## Data extract:
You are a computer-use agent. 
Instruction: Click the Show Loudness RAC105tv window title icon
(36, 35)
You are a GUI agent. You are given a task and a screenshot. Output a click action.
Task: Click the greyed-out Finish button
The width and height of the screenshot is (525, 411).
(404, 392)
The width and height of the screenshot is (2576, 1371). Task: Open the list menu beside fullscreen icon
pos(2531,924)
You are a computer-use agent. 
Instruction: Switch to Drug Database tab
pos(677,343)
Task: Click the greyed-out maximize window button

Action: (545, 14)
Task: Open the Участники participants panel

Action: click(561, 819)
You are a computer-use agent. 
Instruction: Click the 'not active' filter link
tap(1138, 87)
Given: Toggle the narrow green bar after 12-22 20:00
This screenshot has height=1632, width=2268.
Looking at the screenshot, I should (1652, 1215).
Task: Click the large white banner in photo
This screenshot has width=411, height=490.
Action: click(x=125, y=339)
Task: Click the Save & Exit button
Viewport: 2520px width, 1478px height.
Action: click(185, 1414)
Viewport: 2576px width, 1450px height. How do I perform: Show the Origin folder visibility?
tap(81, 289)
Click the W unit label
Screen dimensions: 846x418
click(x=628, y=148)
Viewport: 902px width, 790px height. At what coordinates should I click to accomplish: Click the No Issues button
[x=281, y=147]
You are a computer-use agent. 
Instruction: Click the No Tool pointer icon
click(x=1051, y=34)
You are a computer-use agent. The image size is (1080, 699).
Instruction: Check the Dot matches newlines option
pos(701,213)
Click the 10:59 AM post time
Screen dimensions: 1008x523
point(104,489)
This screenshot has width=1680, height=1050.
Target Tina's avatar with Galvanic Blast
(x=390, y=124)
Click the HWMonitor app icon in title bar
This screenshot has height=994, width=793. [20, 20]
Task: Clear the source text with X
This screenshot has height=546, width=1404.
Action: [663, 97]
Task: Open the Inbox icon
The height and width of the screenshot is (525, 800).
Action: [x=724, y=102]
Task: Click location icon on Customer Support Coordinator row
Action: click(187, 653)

## Given instruction:
Rewrite the material as a numbered list, from the start through the line that contains "pos(677,343)", leaving out blank lines.

## Written response:
1. You are a computer-use agent. 
2. Instruction: Click the Show Loudness RAC105tv window title icon
3. (36, 35)
4. You are a GUI agent. You are given a task and a screenshot. Output a click action.
5. Task: Click the greyed-out Finish button
6. The width and height of the screenshot is (525, 411).
7. (404, 392)
8. The width and height of the screenshot is (2576, 1371). Task: Open the list menu beside fullscreen icon
9. pos(2531,924)
10. You are a computer-use agent. 
11. Instruction: Switch to Drug Database tab
12. pos(677,343)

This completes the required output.